Ukrainian illustrator Constantin Belinsky did special work on this French promo poster for Eva s'éveille à l'amour, which was originally made in England and is better known as That Kind of Girl. The French title translates as “Eva awakens to love,” which sounds nice, but this is actually a sex scare flick starring Margaret Rose Keil as a young Austrian woman in London who dates around a bit and as a result finds herself dealing with serious consequences. She only finds out there's a problem when she's attacked and the police force her to take a medical exam. Did you know that in Britain the euphemism for rape back then was to be “interfered with”? Neither did we. Those Brits are so circumspect. “But I told you he didn't interfere with me,” Keil insists to the cops. Nevertheless, off to the clinic she's sent, where the bad news comes down like a thunderclap—syphilis. This isn't just a b-movie—it's a vd-movie.
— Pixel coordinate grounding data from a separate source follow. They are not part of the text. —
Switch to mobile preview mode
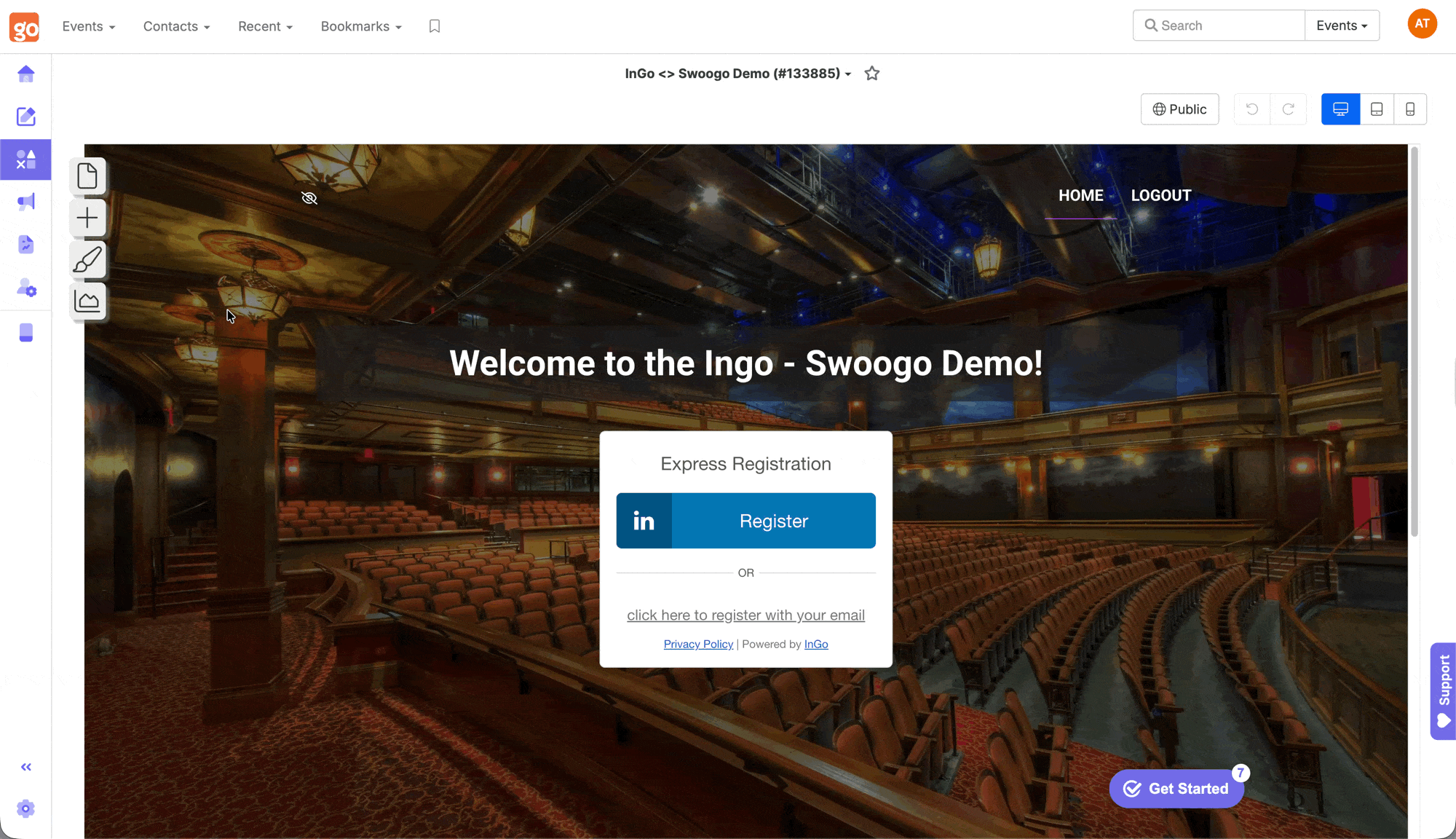This screenshot has width=1456, height=839. click(x=1410, y=109)
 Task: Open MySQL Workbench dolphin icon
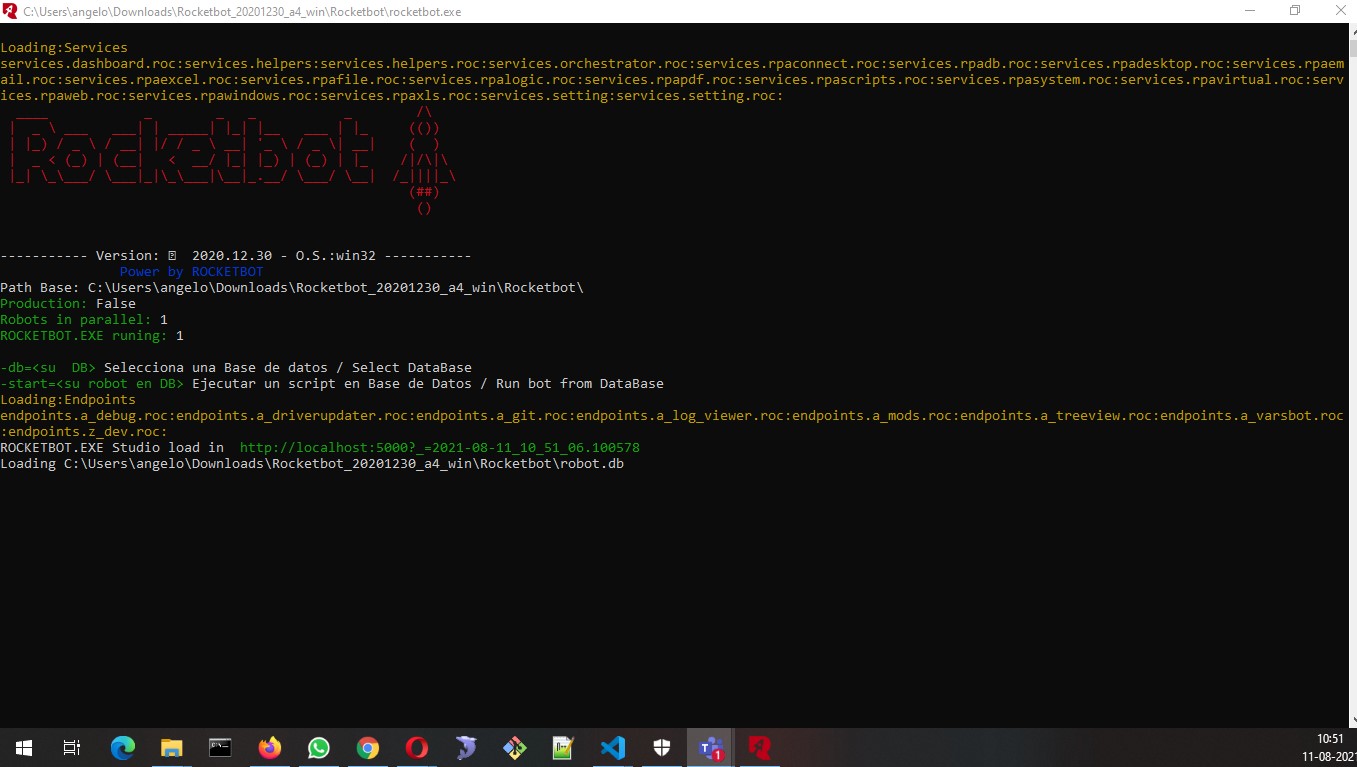click(x=466, y=747)
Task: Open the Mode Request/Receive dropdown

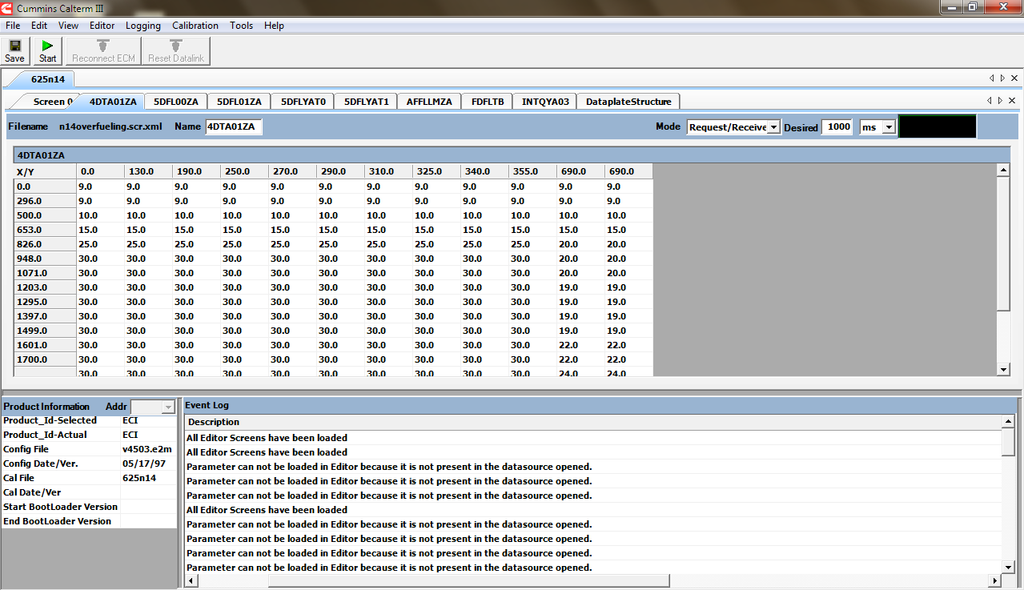Action: click(773, 128)
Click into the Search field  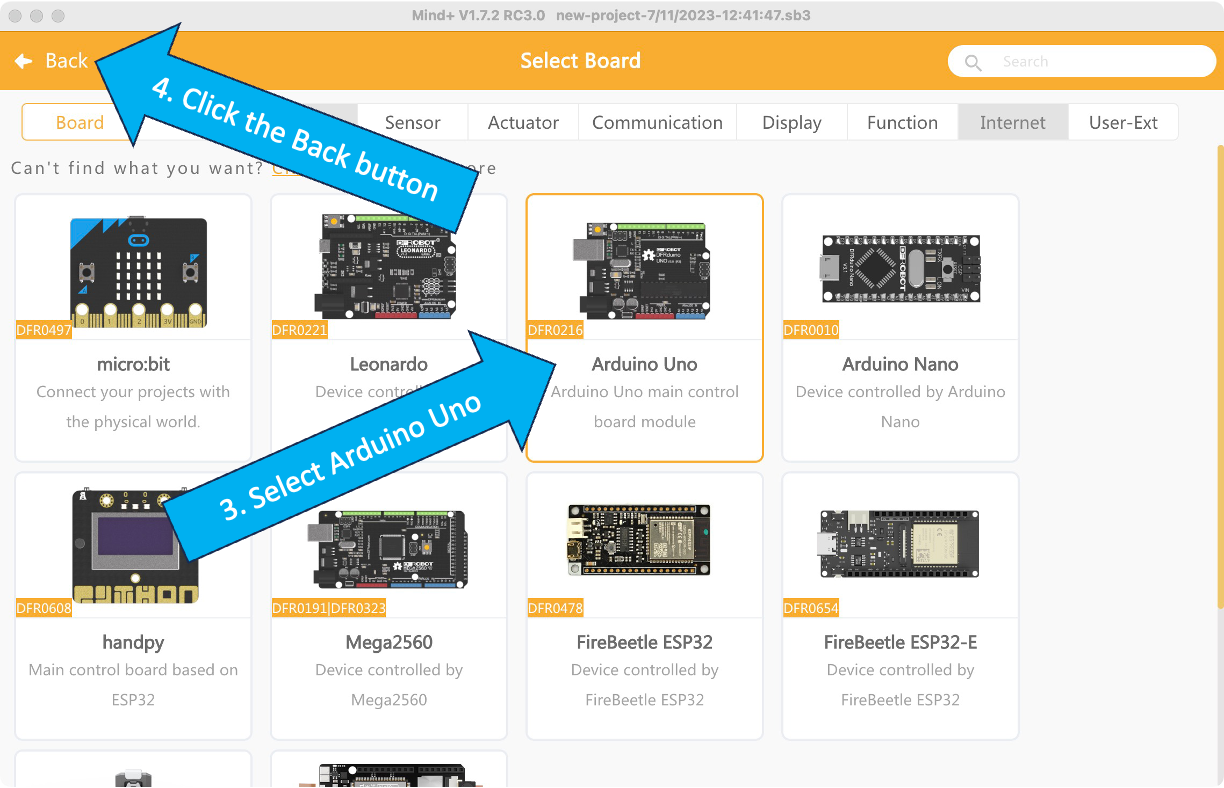point(1090,62)
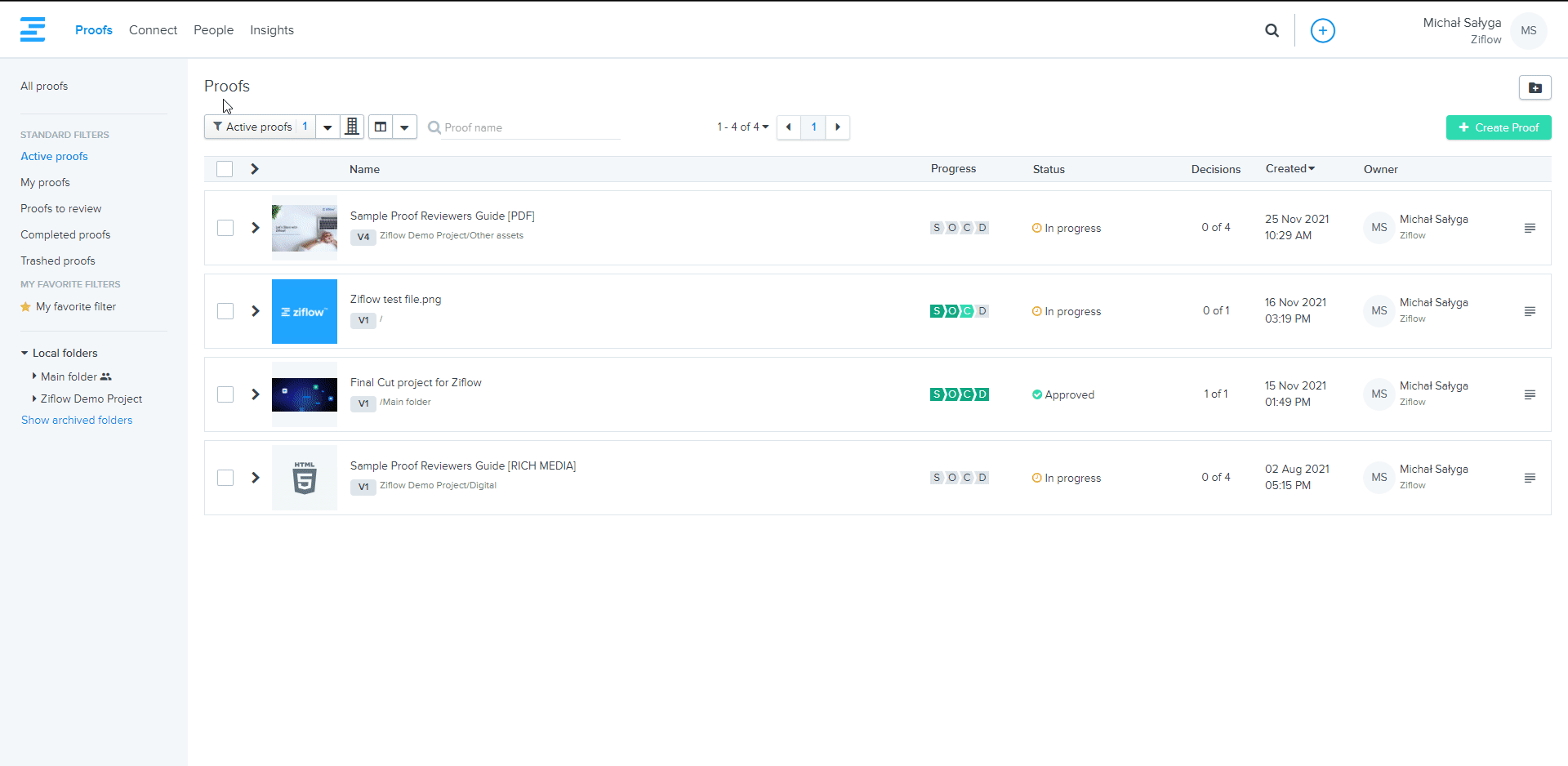Expand the Ziflow test file.png row

click(x=256, y=311)
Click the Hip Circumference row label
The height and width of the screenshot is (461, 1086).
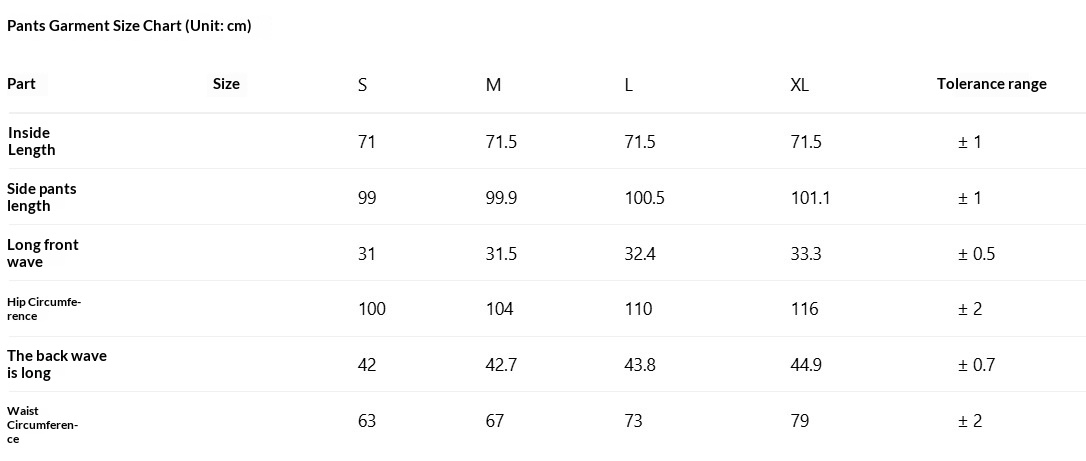coord(44,309)
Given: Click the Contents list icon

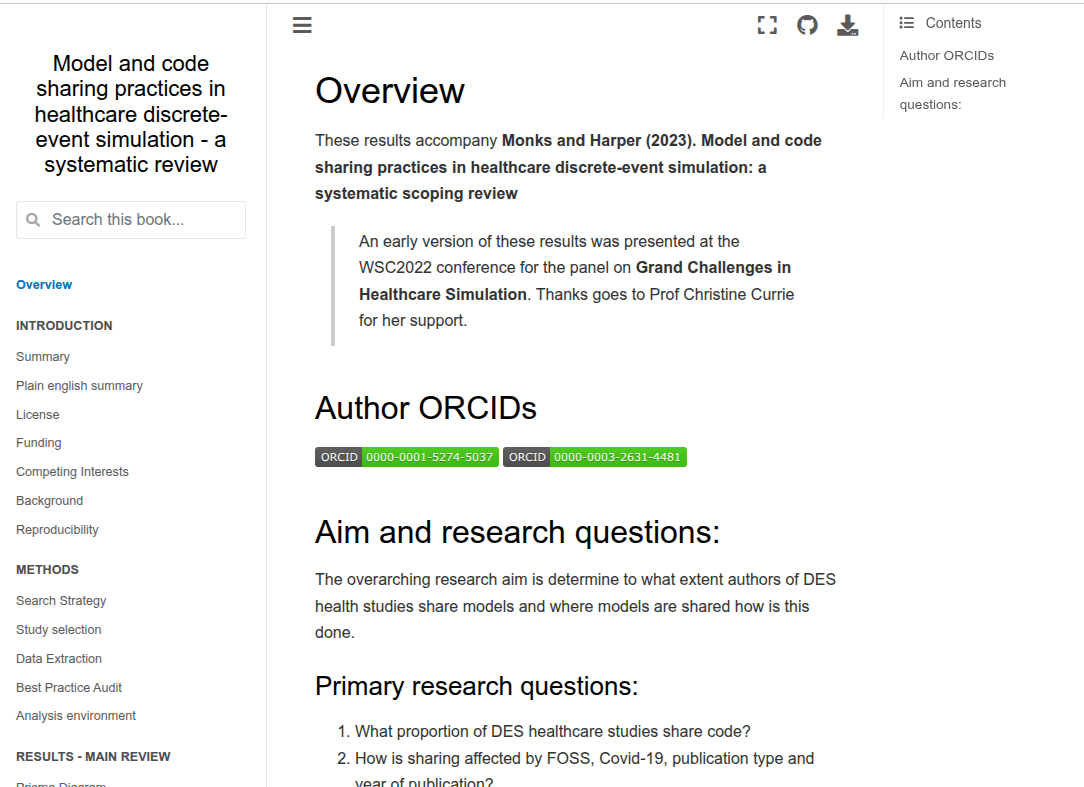Looking at the screenshot, I should coord(907,23).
Poor Keil caught the clap from her first British lover, and gave it to two more. One of those two probably gave it to his fiancée. And worse, Keil works as an au pair, may have given it to the child she cares for, and has to tell the entire family they need to go to the clinic. Talk about mortifying. But that's the point of scare movies—for you to walk away afraid to have premarital sex/smoke marijuana/peruse a socialist pamphlet. The movie even lifts straight from the puritan playbook about “respecting your body”—i.e. people have premarital sex because they have no self worth. Some people actually believe this even today. It all sounds like a drag, we know, but as moral warning movies go this isn't bad thanks to the slice of London life it presents. Do you need to put it in your queue? We wouldn't say so, but if you do it won't be a waste of time. After premiering in England and other countries in 1963, That Kind of Girl opened in France today in 1964.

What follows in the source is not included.